Кухтик, или История одной аномалии
Шрифт:
Кухтик повернулся кругом и шагнул за порог канцелярии.
* * *
Ворочаясь под одеялом, Кухтик видит последний предутренний сон. Он видит себя, лежащего на жесткой полке плацкартного вагона. Вагон трясется, и колеса, громыхая на стыках, отсчитывают километры. С каждым ударом все дальше позади остаются пропахшая гуталином казарма, душная комнатка для политзанятий, асфальтовый плац, старшина Халява и все, что составляло жизнь Кухтика почти целых три года.
Он едет домой.
Кухтик поворачивается на полке, кладет под голову легкий мешок с нехитрыми своими дембельскими пожитками и закрывает глаза. Почему-то ему вспоминается
Мать умерла, когда Кухтику было пятнадцать лет. Она долго болела, и Кухтик с отцом часто ходили навещать её в маленькую лукичевскую больницу. Высокий худой доктор строго смотрел на Кухтика, отходил в сторону и что-то тихо объяснял смотревшему в пол Кухтикову отцу. Отдельные слова можно было разобрать, но смысла их Кухтик не понимал. "Запущенная стадия...
– говорил доктор.
– Курс лечения... В соответствии с наличием лекарственных средств... Сами понимаете..." Кухтик глядел в бледное лицо на белой подушке и вдыхал тяжелый больничный воздух, пахнущий чем-то неприятным и страшным. Запах этот остался у него навсегда связанным с воспоминаниями о матери. И ещё непонятные слова: "В соответствии с наличием лекарственных средств..."

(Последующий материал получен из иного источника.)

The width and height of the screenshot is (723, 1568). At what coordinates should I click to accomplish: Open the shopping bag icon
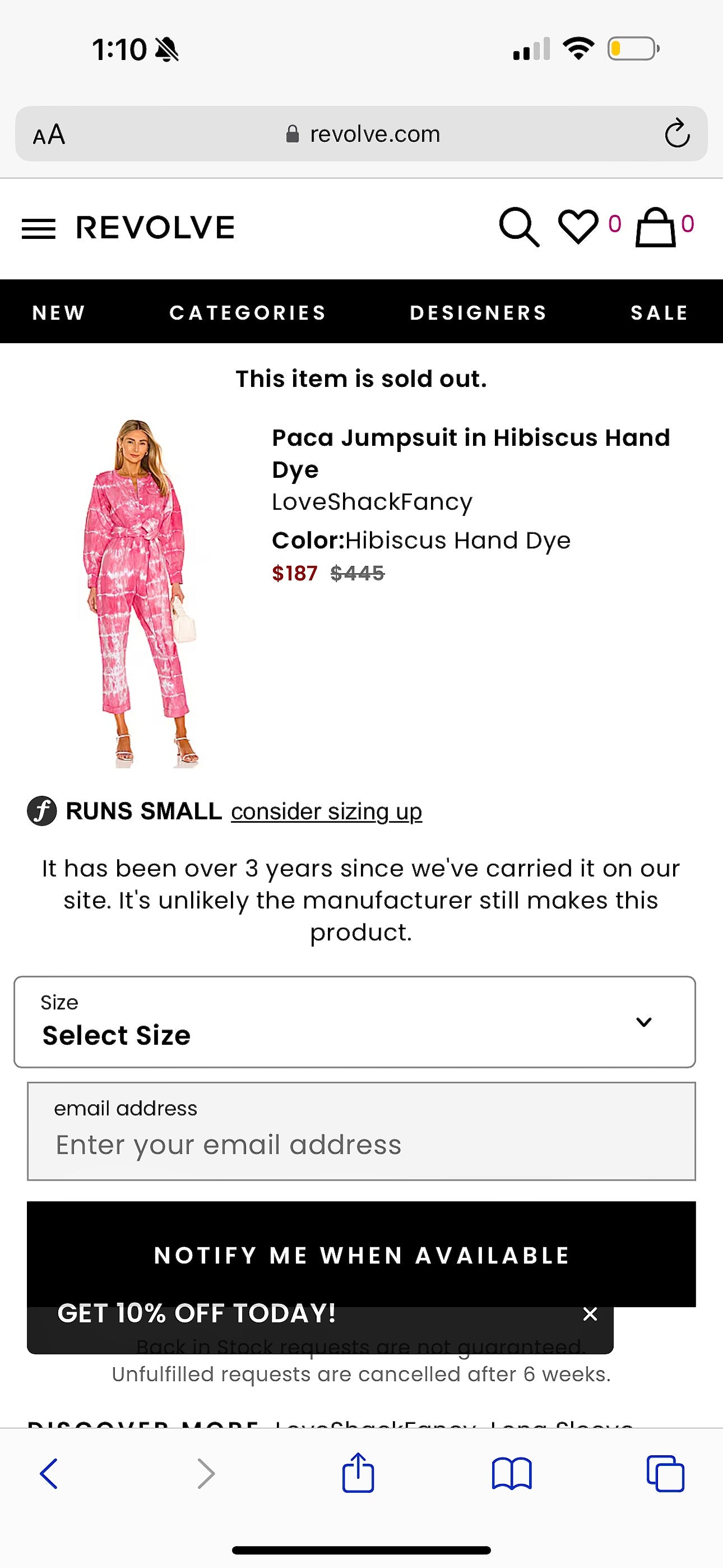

Когда матери не стало, отец по вечерам все чаще запирался в своей комнате, все реже встречал Кухтика, приходящего из школы, и все меньше интересовался вообще чем-либо, происходящим вокруг. Он часто работал на своем заводе в ночную смену, и Кухтик привык ложиться в постель и вставать, так и не увидев отца. Иногда тот просто исчезал куда-то на несколько дней и возвращался ещё более молчаливым и хмурым.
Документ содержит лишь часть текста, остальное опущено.